Israel qualified one badminton player for the men's singles into the Olympic tournament. Misha Zilberman, who debuted at the London 2012 Olympic Games as Israel's first badminton Olympian, claimed his Olympic spot as one of the top 34 individual shuttlers in the BWF World Rankings as of 5 May 2016. According to Zilberman, his ambition is "to win a medal at the European or World Championships or the Olympic Games." When it comes to his Olympic training regimen, he said "training under my parents is hard because on the court, they are always trying to push me to my limit." Zilberman's win was Israel's first badminton win at the Olympics. He lost to Chou Tien-chen, and Chou's victory over Yuhan Tan eliminated Zilberman from competition.

| Athlete | Event | Group Stage |  |  | Elimination | Quarterfinal | Semifinal | Final / BM |  |
| Opposition Score | Opposition Score | Rank | Opposition Score | Opposition Score | Opposition Score | Opposition Score | Rank |
| Misha Zilberman | Men's singles | Chou (TPE) L (9–21, 11–21) | Tan (BEL) W (22–20, 21–12) | 2 | did not advance |  |  |  |  |

==Cycling==

===Road===
Israel qualified one rider in the women's Olympic road race, Shani Bloch, by virtue of a top-22 international finish in the 2016 Union Cycliste Internationale (UCI) World Rankings, signifying the nation's Olympic comeback to the sport for the first time since 1960. Bloch had retired in 2004 to start a family, but came out of retirement in 2014, training with her Israeli teammates to qualify for Rio. She was the oldest member of the Rio delegation at the age of 37. On finishing, the race Bloch said "I'm so happy that I managed to finish the race. This gives me an amazing sense of satisfaction. I'm so proud to represent Israel. I thank God for this opportunity." Bloch was ranked 88 in the world at the time of qualification, and finished in 48th place with a time of 4:02:59.

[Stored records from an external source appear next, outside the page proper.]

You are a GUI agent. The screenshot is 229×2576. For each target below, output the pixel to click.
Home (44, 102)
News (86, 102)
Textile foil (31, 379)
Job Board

| Athlete | Event | Time | Rank |
|---|---|---|---|
| Shani Bloch | Women's road race | 4:02:59 | 48 |

===Mountain biking===
Israel qualified one mountain biker for the men's Olympic cross-country race, as a result of his nation's twenty-second-place finish in the UCI Olympic Ranking List of 25 May 2016. This marked the first time an Israeli competed in the Olympics in mountain biking. Haimy started the race well, sitting in fourth place after the first kilometer. Haimy was passed by several competitors when his bike tire was punctured. The puncture caused him to fall to 44th place. He continued the race and finished in 29th place with a time of 1:43:30, slightly over 10 minutes behind the winner.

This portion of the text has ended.